Picking up some of the threads from Tuesday's class: the cliché of family as "building block" of society led us to (1) family as 'strategizing' unit (varying in space and time), (2) family as part of the normative order of society [Confucian ideals, especially 'filial piety'], (3) family as temporal entity (lineage, ancestral tablets), (4) family as interactive arena (daughters-in-law, brothers, patriarchy)...

A helpful source to extend several of these lines is this article, which I've augmented somewhat by bolding parts to which I wish to call particular attention: Women, Marriage and the Family in Chinese History (Patricia Ebrey 1990)

We need to get around the idea that "traditional" is static, unchanging, fixed... traditions have origins and histories and (often enough) half-lives too. And we want to outrun the simple notion that people have "customs" and that customs are what culture is all about. We're working toward elaborating our understanding of why people do what they do, individually and collectively. We interest ourselves in (among other things)

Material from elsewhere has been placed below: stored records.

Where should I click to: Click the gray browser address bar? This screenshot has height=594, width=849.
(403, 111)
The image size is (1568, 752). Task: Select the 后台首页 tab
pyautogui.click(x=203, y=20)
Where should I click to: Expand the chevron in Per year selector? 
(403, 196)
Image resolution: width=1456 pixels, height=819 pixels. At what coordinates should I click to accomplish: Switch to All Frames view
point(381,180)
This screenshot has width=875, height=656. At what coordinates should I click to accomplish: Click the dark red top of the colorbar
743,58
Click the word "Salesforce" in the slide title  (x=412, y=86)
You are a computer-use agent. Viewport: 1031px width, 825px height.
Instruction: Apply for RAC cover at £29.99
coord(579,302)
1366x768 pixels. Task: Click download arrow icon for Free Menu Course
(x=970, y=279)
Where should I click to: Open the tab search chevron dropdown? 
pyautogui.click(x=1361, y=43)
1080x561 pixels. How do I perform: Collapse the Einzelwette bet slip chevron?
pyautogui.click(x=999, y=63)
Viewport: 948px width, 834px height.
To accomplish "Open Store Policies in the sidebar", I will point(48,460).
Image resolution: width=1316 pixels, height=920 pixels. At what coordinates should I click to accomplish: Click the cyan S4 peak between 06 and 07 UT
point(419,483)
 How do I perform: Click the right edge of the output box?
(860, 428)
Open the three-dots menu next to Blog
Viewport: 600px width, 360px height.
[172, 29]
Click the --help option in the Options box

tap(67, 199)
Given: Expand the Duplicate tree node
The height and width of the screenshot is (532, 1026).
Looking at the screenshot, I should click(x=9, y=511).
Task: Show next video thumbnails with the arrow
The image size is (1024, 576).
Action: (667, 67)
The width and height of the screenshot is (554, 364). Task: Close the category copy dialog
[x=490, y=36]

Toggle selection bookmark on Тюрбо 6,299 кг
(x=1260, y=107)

East Asian societies have long and glorious histories of [written] commentary on Propriety --how things are supposed to be, how people are expected to act. The literati have been moralizing and prescribing and articulating the normative for thousands of years, and one of the great advantages of studying literate societies (which is mostly not what anthropologists have done) is that one can trace that evolution. Keep in mind, though that the literati are the elite...

We also need to address the question of what is a 'society' or a 'culture' in some empirical ways. One starting point is afforded by a diagram I know as "Skinner's Onion". This summarizes a great number of complexities in a small space, and gives us plenty of material for weeks to come... some of which we'll never get to.